◆ Given records ◆
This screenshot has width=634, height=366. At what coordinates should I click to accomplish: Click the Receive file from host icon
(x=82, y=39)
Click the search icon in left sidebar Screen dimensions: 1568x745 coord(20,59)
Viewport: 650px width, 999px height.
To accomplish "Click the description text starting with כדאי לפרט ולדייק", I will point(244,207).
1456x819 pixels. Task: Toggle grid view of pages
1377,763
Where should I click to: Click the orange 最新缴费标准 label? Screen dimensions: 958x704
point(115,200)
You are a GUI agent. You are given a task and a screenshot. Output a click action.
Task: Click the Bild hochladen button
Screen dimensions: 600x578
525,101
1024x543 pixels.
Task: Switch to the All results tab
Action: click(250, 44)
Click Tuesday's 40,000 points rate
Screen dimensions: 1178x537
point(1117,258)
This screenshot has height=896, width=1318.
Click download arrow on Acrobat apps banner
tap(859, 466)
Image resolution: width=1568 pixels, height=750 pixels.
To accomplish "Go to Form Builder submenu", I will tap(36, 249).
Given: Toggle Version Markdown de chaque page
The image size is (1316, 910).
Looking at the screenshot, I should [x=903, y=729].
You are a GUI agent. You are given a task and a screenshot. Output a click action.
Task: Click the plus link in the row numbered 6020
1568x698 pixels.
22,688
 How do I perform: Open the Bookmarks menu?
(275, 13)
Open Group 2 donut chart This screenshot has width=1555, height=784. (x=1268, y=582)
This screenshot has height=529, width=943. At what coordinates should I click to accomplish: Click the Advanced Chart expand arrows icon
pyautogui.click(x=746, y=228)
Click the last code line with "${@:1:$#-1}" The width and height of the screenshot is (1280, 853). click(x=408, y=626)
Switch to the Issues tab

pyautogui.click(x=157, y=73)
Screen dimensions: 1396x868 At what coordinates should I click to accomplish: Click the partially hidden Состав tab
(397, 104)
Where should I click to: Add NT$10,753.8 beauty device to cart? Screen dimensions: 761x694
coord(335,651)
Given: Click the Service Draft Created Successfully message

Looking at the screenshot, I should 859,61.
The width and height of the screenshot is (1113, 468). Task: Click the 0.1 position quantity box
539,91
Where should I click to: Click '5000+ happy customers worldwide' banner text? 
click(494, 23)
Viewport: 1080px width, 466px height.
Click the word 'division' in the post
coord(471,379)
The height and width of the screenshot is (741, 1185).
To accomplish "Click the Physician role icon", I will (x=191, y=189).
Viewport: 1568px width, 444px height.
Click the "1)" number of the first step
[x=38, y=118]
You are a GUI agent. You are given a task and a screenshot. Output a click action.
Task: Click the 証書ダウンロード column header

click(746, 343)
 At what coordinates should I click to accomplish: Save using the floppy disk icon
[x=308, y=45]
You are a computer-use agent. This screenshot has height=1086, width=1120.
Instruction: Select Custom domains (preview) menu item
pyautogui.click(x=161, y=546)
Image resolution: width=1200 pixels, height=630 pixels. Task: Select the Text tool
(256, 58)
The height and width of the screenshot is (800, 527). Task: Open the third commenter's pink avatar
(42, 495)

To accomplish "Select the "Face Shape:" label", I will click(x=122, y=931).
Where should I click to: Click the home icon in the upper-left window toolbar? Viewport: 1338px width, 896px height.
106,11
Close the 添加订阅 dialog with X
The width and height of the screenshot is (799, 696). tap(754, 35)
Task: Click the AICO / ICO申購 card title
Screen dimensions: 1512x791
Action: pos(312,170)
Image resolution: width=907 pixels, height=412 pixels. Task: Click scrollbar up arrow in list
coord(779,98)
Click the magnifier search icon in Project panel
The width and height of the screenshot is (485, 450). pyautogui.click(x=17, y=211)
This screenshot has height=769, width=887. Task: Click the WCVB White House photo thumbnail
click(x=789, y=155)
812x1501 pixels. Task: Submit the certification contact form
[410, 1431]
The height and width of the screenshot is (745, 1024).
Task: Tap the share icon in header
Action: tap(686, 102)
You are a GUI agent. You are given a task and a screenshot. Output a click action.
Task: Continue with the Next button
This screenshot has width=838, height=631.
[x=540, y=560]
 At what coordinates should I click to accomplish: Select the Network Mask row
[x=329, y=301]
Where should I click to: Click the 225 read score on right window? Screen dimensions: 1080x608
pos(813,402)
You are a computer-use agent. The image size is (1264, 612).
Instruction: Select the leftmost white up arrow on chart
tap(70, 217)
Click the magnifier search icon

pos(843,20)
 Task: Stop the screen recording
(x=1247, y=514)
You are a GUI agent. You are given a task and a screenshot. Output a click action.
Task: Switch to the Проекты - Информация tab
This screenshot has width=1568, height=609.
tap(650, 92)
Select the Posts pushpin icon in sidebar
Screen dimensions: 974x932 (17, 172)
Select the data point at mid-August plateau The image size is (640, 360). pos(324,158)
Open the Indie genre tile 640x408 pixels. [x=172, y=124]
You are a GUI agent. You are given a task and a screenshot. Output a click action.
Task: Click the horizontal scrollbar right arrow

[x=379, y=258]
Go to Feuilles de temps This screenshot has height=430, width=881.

◆ Stated goal ◆
Reproduce the entries from the line with "Screen dimensions: 1396x868" up to and including the line with "[x=308, y=45]", changing "quantity box" to "quantity field" and leaving everything else as it is.

◆ Result ◆
Screen dimensions: 1396x868 At what coordinates should I click to accomplish: Click the partially hidden Состав tab
(397, 104)
Where should I click to: Add NT$10,753.8 beauty device to cart? Screen dimensions: 761x694
coord(335,651)
Given: Click the Service Draft Created Successfully message

Looking at the screenshot, I should 859,61.
The width and height of the screenshot is (1113, 468). Task: Click the 0.1 position quantity field
539,91
Where should I click to: Click '5000+ happy customers worldwide' banner text? 
click(494, 23)
Viewport: 1080px width, 466px height.
Click the word 'division' in the post
coord(471,379)
The height and width of the screenshot is (741, 1185).
To accomplish "Click the Physician role icon", I will (x=191, y=189).
Viewport: 1568px width, 444px height.
Click the "1)" number of the first step
[x=38, y=118]
You are a GUI agent. You are given a task and a screenshot. Output a click action.
Task: Click the 証書ダウンロード column header

click(746, 343)
 At what coordinates should I click to accomplish: Save using the floppy disk icon
[x=308, y=45]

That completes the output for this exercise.